#### Material provided

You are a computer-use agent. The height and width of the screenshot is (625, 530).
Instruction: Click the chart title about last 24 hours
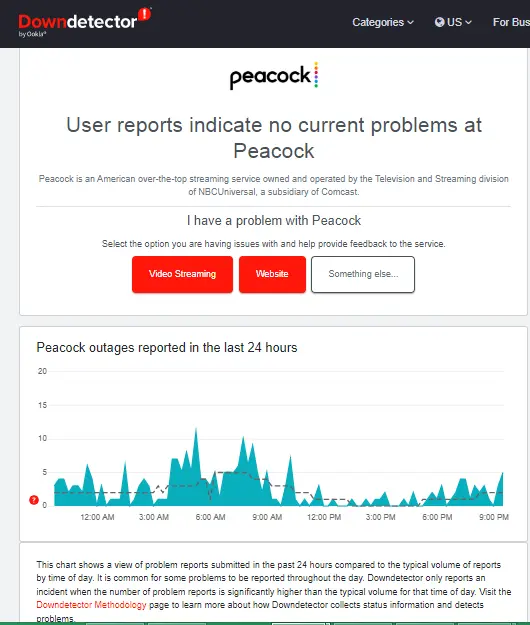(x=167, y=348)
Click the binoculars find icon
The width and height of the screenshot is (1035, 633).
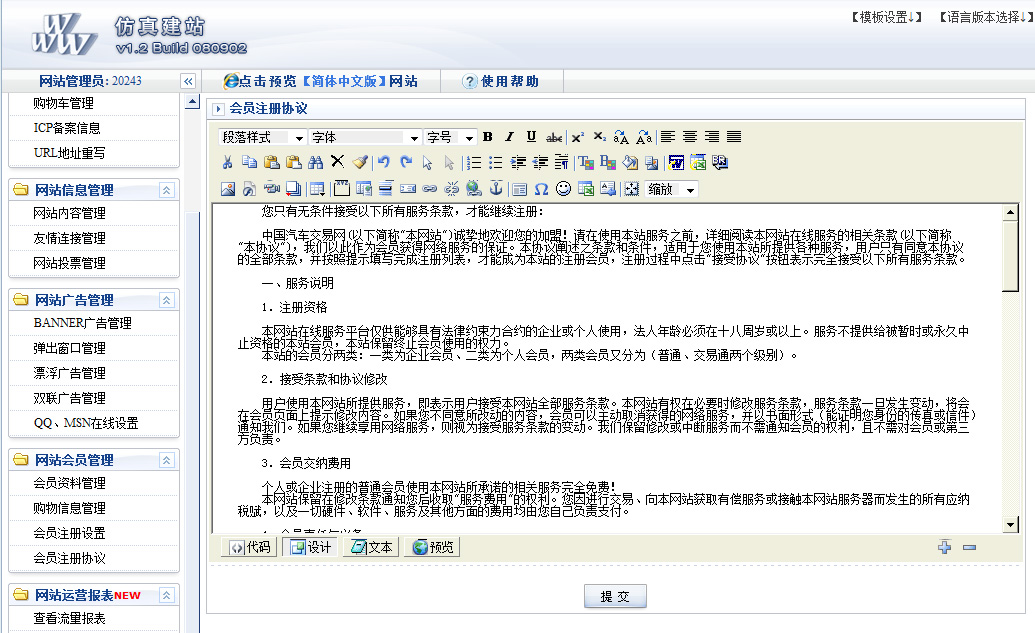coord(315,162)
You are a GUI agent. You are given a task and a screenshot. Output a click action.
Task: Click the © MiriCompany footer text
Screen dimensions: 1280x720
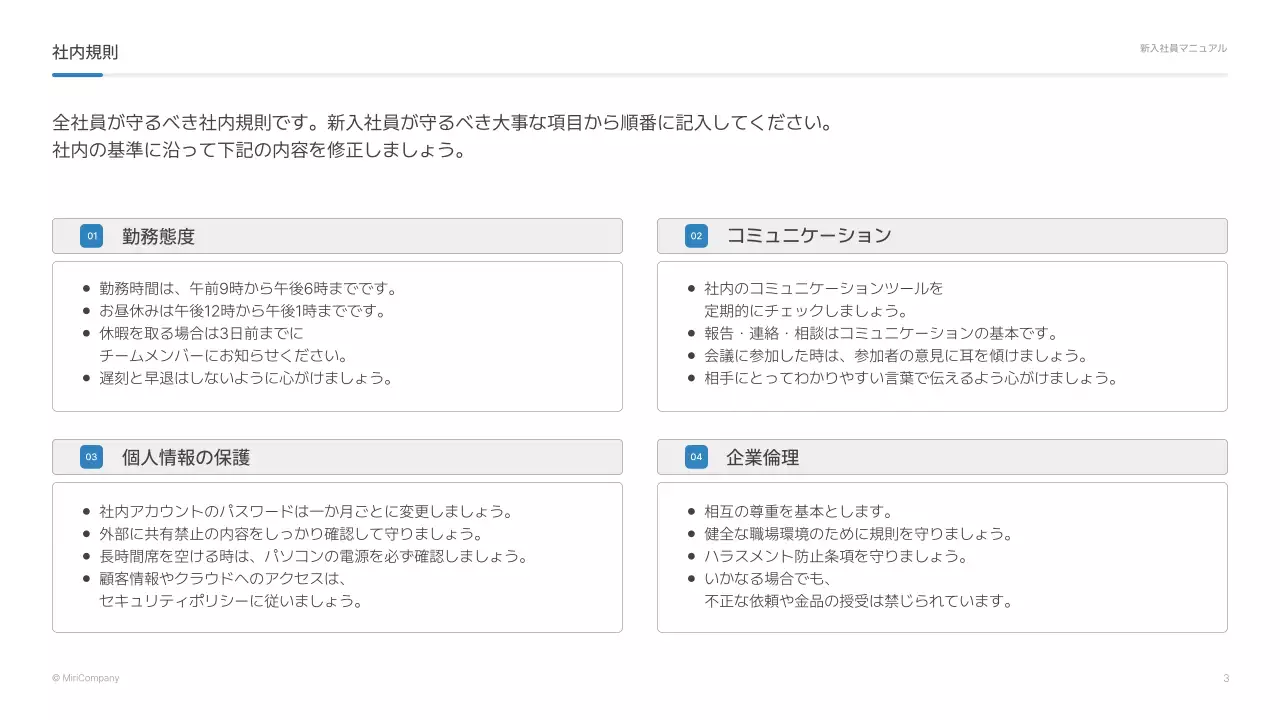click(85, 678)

--

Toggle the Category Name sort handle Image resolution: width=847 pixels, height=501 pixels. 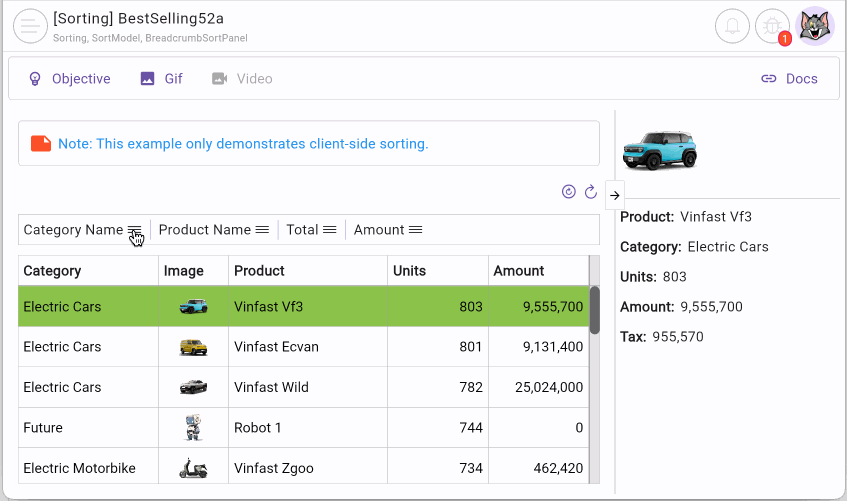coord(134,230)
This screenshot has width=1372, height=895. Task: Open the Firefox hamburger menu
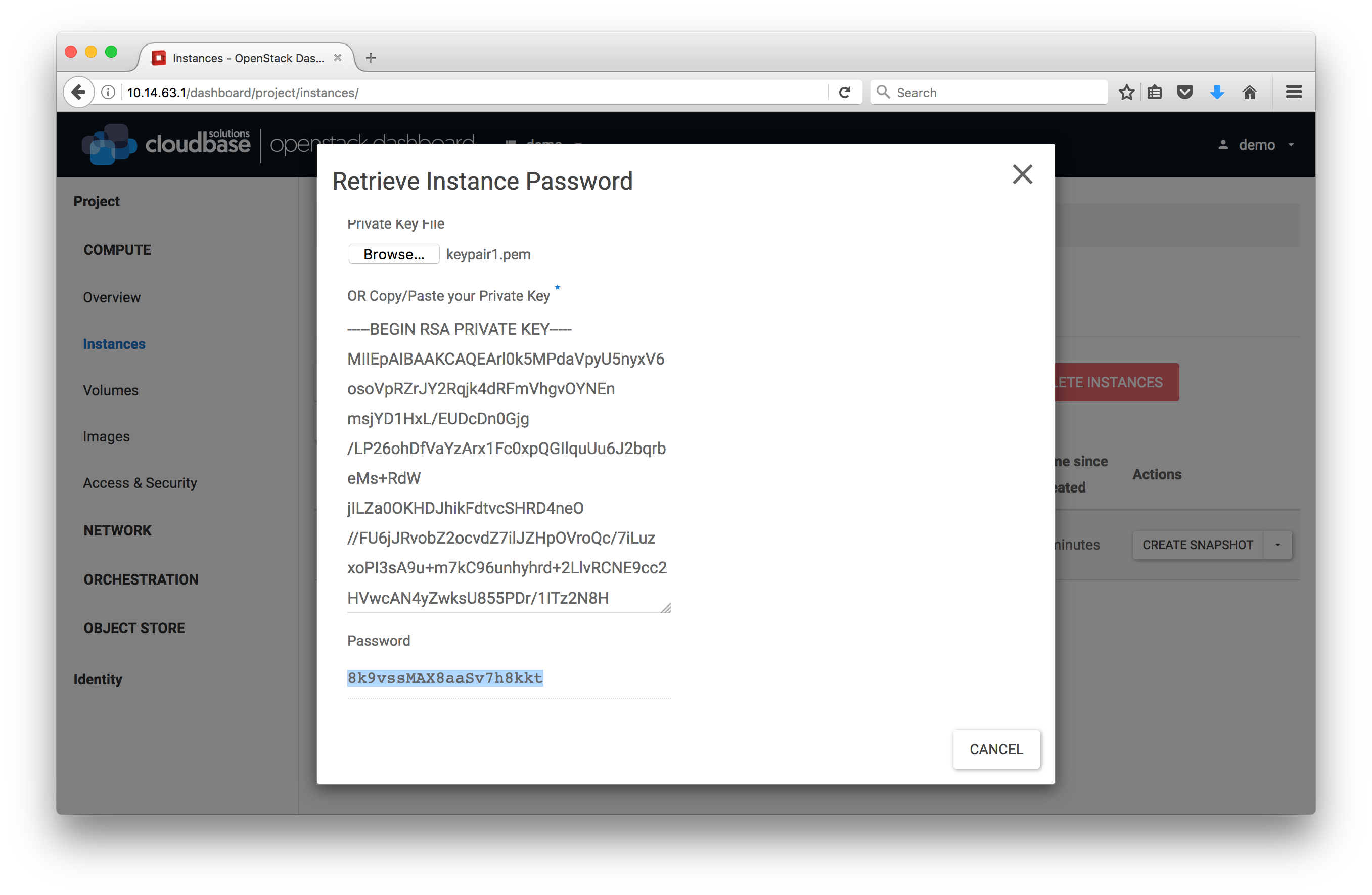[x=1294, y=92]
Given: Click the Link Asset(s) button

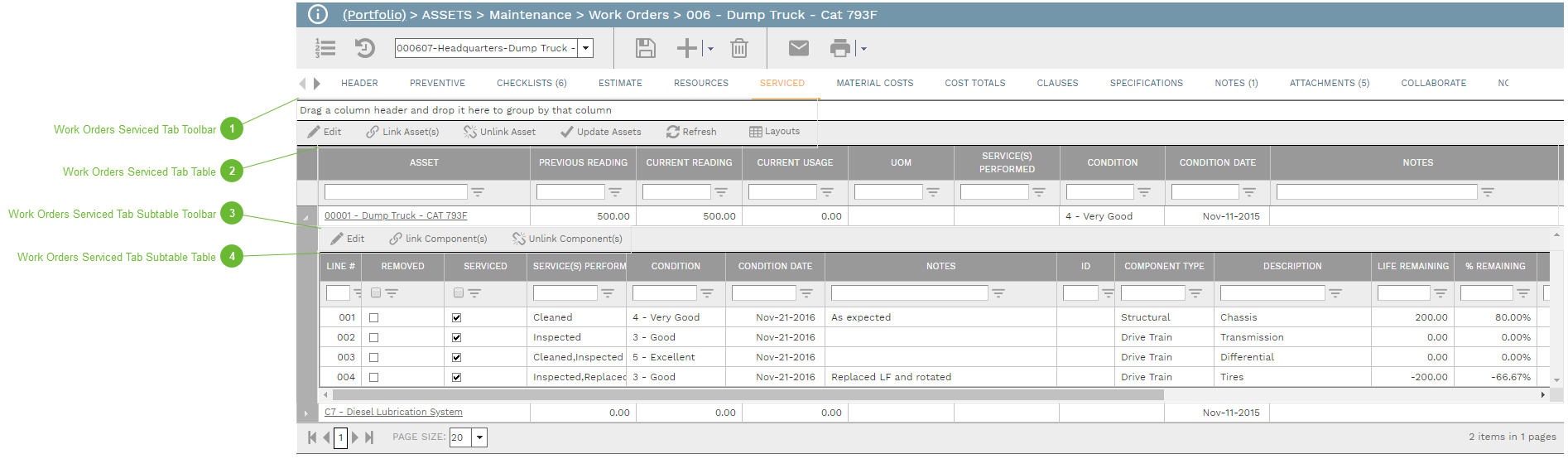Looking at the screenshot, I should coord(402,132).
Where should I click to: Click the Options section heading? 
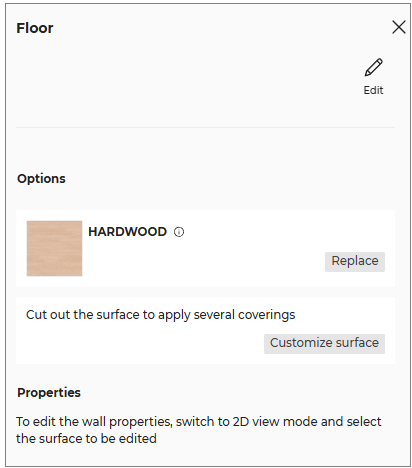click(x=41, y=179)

---

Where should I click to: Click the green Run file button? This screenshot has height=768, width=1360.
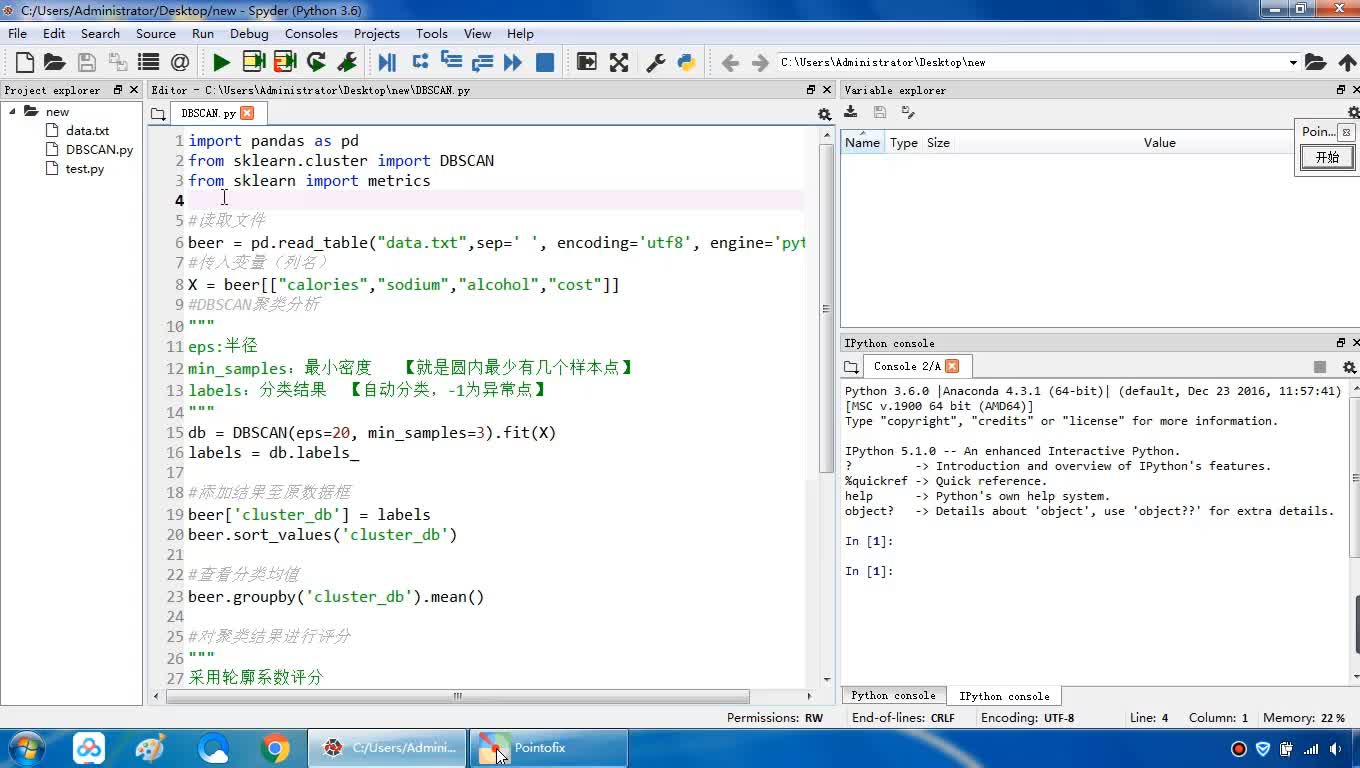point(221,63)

#### What to do
Scan the material above for lines holding "agent" and copy each of them.

#### Response to the task
You are a computer-use agent. The height and width of the screenshot is (625, 530).
You are a GUI agent. You are given a task and a screenshot. Output a click action.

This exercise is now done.